Gedung De Vries (OCBC NISP), dibawah gedung ini ada museumnya. Dok : Javawisata.com

Ngabuburit, sebuah kata yang familiar selama bulan ramadan walaupun bukan di tanah kelahiran kata tersebut. Ngabuburit berasal dari kata burit (bukan beurit yak) dalam bahasa sunda yang berarti sore, jadi kurang lebih arti dari ngabuburit adalah menunggu sore. Aku sendiri familiar dengan kata ngabuburit saat tinggal di Bandung.

Hal-hal yang biasa dilakukan ketika Ngabuburit di Bandung


Kota Bandung, sebuah kota cantik dengan banyak bangunan peninggalan kolonial yang selalu memikat hati. Sekitar empat tahun lalu aku berkesempatan untuk tinggal, walaupun tidak lama tapi beberapa kenangan tentang ngabuburit di Paris van Java ini cukup terekam indah dalam memoriku.

 1. Aku suka menyusuri jalan Asia Afrika yang banyak bangunan peninggalan kolonial.

Sepanjang jalan Asia Afrika berjajar bangunan-bangunan kolonial yang usianya sudah ratusan tahun.
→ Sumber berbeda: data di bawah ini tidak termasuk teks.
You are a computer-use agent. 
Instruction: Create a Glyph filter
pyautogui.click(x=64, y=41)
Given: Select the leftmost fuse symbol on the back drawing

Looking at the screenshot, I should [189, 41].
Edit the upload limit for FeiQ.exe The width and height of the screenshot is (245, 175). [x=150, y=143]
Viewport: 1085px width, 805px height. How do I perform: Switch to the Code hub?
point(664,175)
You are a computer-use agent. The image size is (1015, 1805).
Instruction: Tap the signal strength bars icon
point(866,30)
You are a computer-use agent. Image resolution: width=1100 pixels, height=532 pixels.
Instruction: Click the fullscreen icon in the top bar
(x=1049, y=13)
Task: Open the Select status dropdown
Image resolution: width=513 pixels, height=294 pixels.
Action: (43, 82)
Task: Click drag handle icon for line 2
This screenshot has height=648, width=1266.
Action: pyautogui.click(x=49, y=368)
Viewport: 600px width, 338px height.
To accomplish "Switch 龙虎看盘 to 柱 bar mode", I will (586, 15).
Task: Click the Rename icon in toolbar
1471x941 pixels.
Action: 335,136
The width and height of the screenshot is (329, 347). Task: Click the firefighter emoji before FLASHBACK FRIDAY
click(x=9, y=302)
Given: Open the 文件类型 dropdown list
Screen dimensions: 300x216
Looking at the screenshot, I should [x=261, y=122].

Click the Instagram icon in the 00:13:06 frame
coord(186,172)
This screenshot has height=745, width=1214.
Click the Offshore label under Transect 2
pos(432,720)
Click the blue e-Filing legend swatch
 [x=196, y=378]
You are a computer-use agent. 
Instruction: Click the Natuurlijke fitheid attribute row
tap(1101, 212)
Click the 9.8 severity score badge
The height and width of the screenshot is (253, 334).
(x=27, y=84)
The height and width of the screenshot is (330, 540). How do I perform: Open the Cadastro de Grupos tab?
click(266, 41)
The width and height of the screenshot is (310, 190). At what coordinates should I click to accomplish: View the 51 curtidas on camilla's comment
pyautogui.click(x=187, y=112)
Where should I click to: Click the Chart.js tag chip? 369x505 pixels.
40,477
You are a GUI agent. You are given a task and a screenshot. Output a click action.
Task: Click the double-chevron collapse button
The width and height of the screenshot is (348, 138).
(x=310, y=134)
Dok : infobdg.com

Selalu ada hal yang menyenangkan ketika berjalan kaki, di tempat yang tepat. Jalan Asia-Afrika yang memiliki trotoar lebar cocok untuk berjalan kaki sambil menangkap momen melalui kamera (anggap aja lagi di Belanda). Gedung-gedung peninggalan kolonial yang memiliki sejarah panjang itu seperti Gedung Merdeka, Museum KAA, Gedung De Vries atau OCBC NISP yang ternyata juga memiliki museum di lantai bagian bawah, Gedung Nedhanel NV—Bank Mandiri (aku belum pernah masuk sih, cuma numpang foto didepannya), titik 0 km Bandung  yang dibangun era Daendels terletak di depan DBMP (Dinas Bina Marga dan Pengairan), Hotel Savoy Hooman, hotel Grand Preanger dan Gedung PLN distribusi Jawa Barat. 

2.       Kadang Aku Menghabiskan Waktu di Cikapundung River Spot (CRS).

Cikapundung River Spot, tempat publik yang hits setelah peringatan KAA tahun 2015. Dok : jurnalbandung.com

Berawal perkenalan dari acara relawan KAA tahun 2015, akhirnya aku memiliki seorang teman yang mau diajak ngabuburit. Temanku yang akrab dipanggil Jini sayangnya udah nggak tinggal di Bandung. Kami pernah berjalan kaki menyusuri CRS yang kala itu merupakan tempat baru bagi publik kota Bandung. Siapa saja boleh duduk-duduk disana, yang penting tidak buang sampah sembarangan karena sudah disediakan tempat sampah. Oh iya disini kalau sedang beruntung juga bisa menikmati lagu Halo-Halo Bandung bersamaan dengan air mancur di CRS. Kami juga pernah ngevlog (Jini selalu bisa membangkitkan rasa pede-ku) saat jalan-jalan di CRS sampai gedung Merdeka. 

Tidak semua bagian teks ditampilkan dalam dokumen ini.